Surveillance information from the World Health Organization and CDC is 
evaluated, as is the availability of materials suitable for commercial 
production of vaccine. 

[17] The four World Health Organization Collaborating Centres are 
located in Australia, Japan, the United Kingdom, and the United States. 
CDC is the Collaborating Centre in the United States. 

[18] Manufacturers report that they usually begin production of one 
virus strain that they anticipate FDA will select for the following 
influenza season's vaccine--for example, a strain that was included in 
the prior season's vaccine--in January, prior to FDA's strain selection 
and distribution of that influenza season's strains. 

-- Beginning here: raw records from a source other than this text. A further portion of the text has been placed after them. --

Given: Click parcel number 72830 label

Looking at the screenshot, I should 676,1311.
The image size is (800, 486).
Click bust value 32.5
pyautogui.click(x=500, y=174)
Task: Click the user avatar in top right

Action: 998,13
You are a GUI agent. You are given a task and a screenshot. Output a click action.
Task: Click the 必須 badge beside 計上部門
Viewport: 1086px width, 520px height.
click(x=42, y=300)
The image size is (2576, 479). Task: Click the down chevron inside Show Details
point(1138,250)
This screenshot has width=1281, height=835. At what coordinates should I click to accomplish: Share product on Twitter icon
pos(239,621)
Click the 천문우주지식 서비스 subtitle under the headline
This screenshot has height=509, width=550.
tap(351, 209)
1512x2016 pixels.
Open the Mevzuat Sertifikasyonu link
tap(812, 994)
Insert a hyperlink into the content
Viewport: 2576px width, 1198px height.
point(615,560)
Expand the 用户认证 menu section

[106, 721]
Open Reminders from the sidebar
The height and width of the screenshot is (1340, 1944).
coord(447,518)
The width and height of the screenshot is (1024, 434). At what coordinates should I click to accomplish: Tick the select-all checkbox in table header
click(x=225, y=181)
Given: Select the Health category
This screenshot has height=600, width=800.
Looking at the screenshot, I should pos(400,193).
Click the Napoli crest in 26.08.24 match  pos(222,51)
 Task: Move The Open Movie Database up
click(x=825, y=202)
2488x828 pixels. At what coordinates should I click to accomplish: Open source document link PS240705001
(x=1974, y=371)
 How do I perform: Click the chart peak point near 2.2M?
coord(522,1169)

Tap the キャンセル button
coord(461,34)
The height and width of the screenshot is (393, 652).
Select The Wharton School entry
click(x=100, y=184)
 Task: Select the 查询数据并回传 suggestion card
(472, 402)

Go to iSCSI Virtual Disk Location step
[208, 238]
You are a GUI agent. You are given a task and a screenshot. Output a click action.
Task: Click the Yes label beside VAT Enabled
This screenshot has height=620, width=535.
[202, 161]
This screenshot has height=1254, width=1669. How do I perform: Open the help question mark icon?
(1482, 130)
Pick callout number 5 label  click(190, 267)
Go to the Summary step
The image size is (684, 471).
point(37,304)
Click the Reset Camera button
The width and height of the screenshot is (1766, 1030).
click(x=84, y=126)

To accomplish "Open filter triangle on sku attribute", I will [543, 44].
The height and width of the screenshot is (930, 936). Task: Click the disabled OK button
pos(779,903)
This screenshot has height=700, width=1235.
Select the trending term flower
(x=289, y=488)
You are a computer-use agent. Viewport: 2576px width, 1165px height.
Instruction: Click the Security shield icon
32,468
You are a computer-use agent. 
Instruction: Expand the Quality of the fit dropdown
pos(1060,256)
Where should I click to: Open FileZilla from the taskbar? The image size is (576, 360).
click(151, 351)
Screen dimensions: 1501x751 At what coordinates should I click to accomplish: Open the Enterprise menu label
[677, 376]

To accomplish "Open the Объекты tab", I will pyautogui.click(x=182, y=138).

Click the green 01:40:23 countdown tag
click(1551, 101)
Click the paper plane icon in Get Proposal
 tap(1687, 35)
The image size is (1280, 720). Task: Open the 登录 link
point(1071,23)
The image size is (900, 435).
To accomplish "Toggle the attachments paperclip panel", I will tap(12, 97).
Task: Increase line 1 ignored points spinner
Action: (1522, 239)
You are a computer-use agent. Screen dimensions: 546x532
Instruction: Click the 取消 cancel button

[19] In contrast, the live attenuated vaccine administered as a nasal 
spray is not inactivated. 

[20] Influenza vaccine is subject to official lot release by FDA. 
Manufacturers submit samples of each lot of vaccine, along with 
summaries of the history of manufacture and the results of all the 
tests performed, to FDA, which may then perform additional tests before 
officially releasing the lot for distribution. The manufacturer may not 
distribute the vaccine lot until FDA releases it. 

[21] Some customers may also be members of group purchasing 
organizations--entities that help health care providers realize savings 
and efficiencies by aggregating purchasing volume and using that 
leverage to negotiate discounts with manufacturers, distributors, and 
other vendors. 

[22] For the 2007-08 season, the live attenuated vaccine administered 
as a nasal spray also requires refrigeration within a prescribed 
temperature range. 

[23] While cell-based production methods are new for influenza 
vaccines, they have been used for other vaccines such as chickenpox, 
hepatitis A, polio, and shingles. HHS has awarded more than $1 billion 
in contracts to develop cell-based technologies for influenza vaccines. 

[24] For example, Dynavax Technologies Corporation was recently awarded 
a $3.25 million grant from the National Institutes of Health to 
continue development of a universal influenza vaccine. 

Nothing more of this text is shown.